Aku sudah memikirkan ini ribuan kali. Kesimpulanku, dalam karier aku tidak terlalu membutuhkannya. Aku hanya mencoba meyakinin diri sendiri bahwa dia sangat berarti. Perasaanku yang menganggap aku tidak bisa melangkah tanpa dia.

Dalam beberapa hal, aku malah merugi secara hati, pikiran, waktu, biaya, dan perasaan dengan keberadaannya. Tidak ada alasan penguat yang membuatku takut mengambil keputusan tegas.

Sebenarnya, aku sudah benerapa kali mengambil keputusan secara diam-diam. Aku menetralisir semuanya dengan mengubah fokus pada pekerjaan yang tidak pernah berakhir. Tapi aku gagal.
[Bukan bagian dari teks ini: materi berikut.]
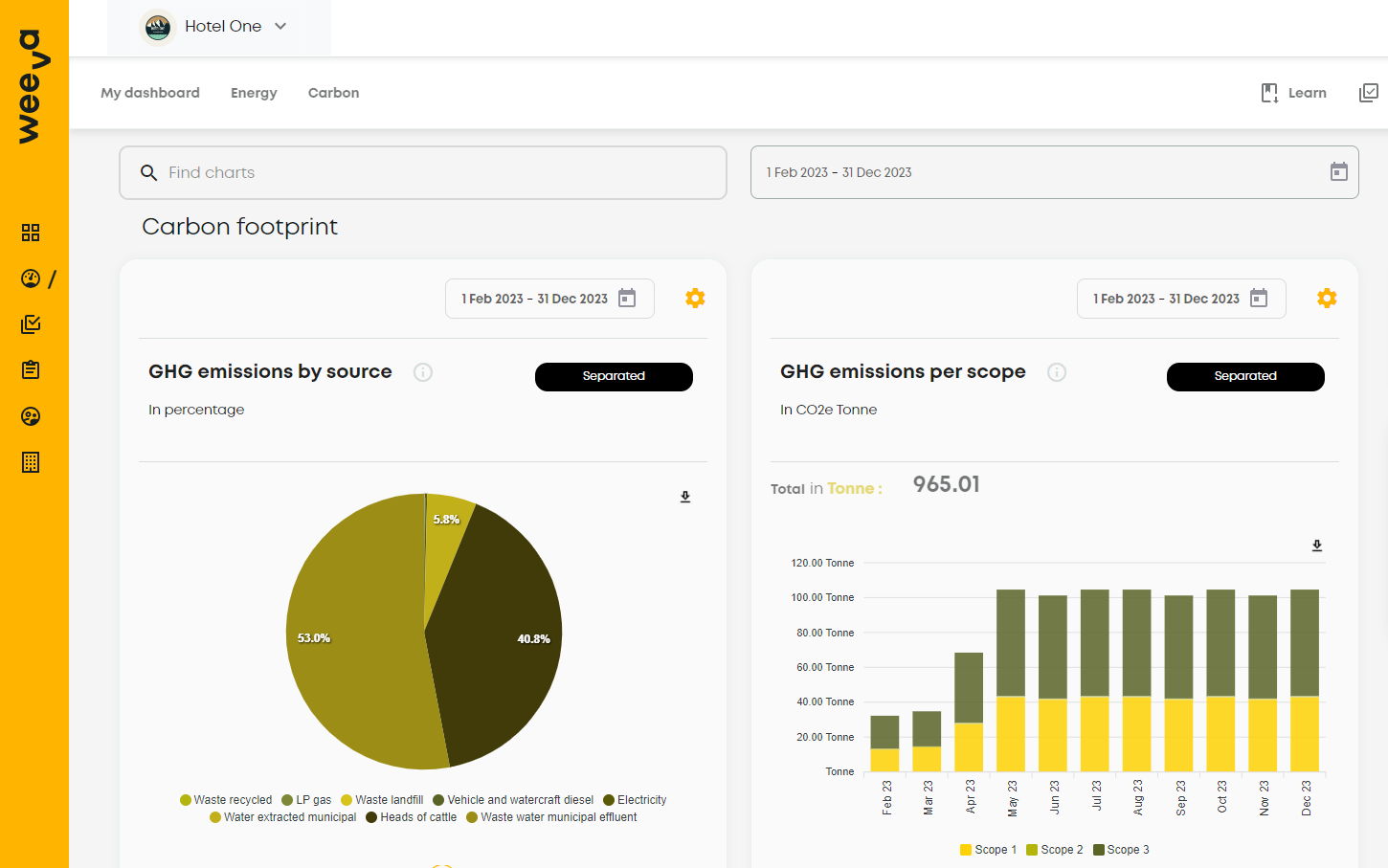
Task: Open the main page date range picker
Action: pyautogui.click(x=1054, y=172)
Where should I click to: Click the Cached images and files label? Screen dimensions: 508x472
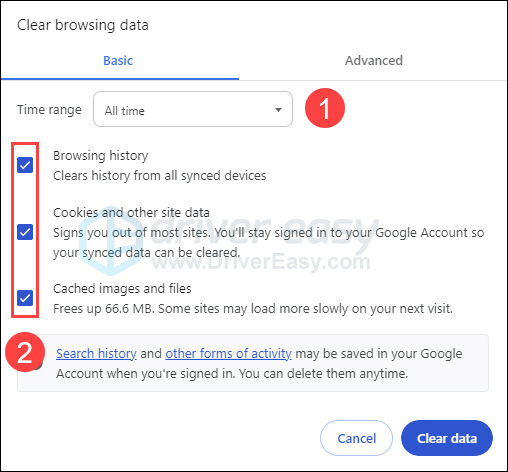[x=122, y=289]
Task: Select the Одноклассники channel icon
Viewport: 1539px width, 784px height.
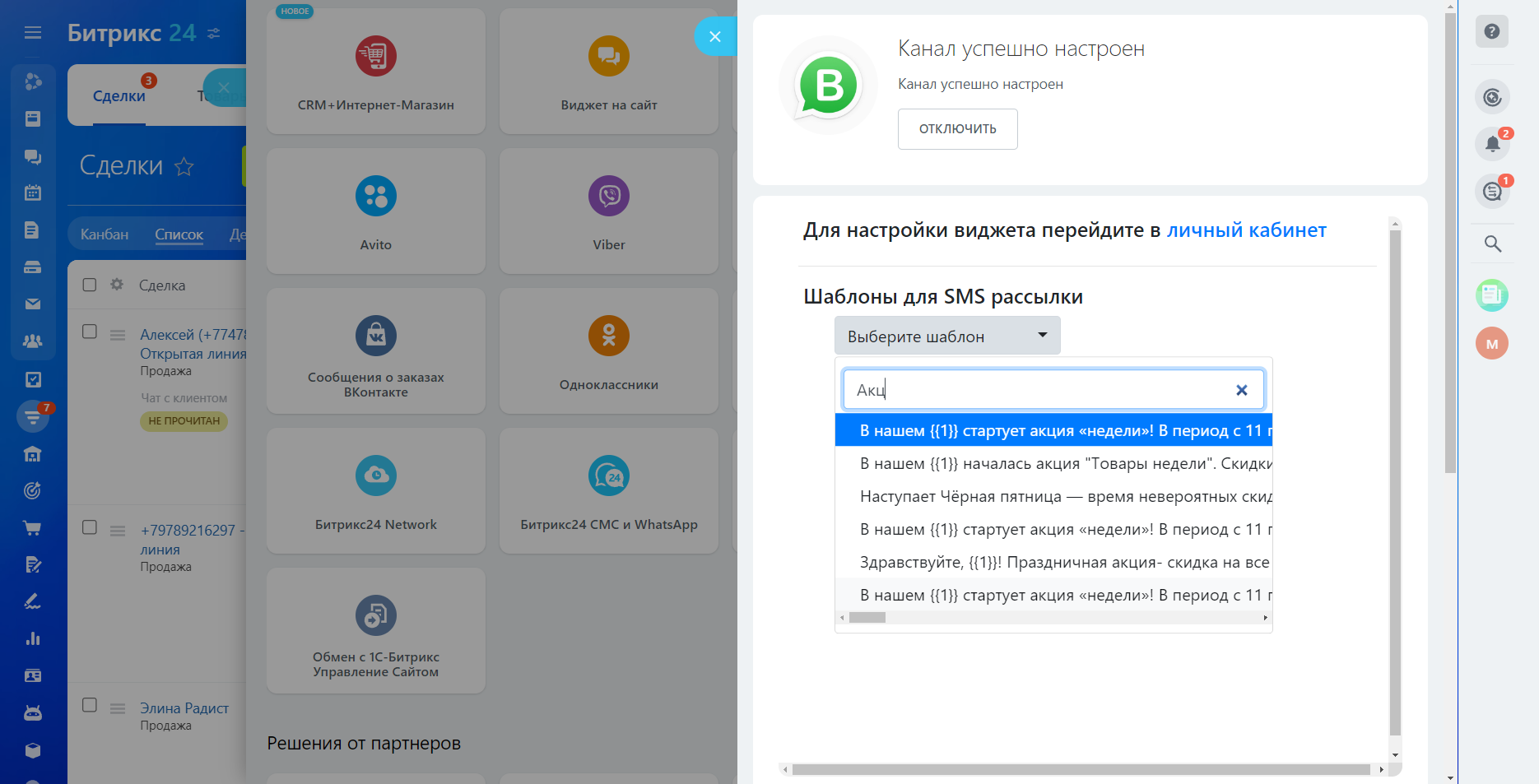Action: [608, 336]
Kegagalan itu karena aku terlalu lemah untuk diri sendiri. Harusnya, ketika ia membuka jalan untuk kembali, aku tetap kukuh pada keputusan; Tidak secara fisik, melainkan secara hati.

Ketika berhasil, semua perasaan negatif seperti ketakutan, kecemburuan, sakit hati, amarah, alan lebih terkendalikan. Aku hanya perlu istiqamah dengan keputusan yang kuambil.

Kejadian malam ini harusnya yang terakhir kali. Apa yang aku harapkan lagi? Apa yang kudapatkan selama ini? Seluruh imajinasi tak mendapatkan lahan untuk ditanami.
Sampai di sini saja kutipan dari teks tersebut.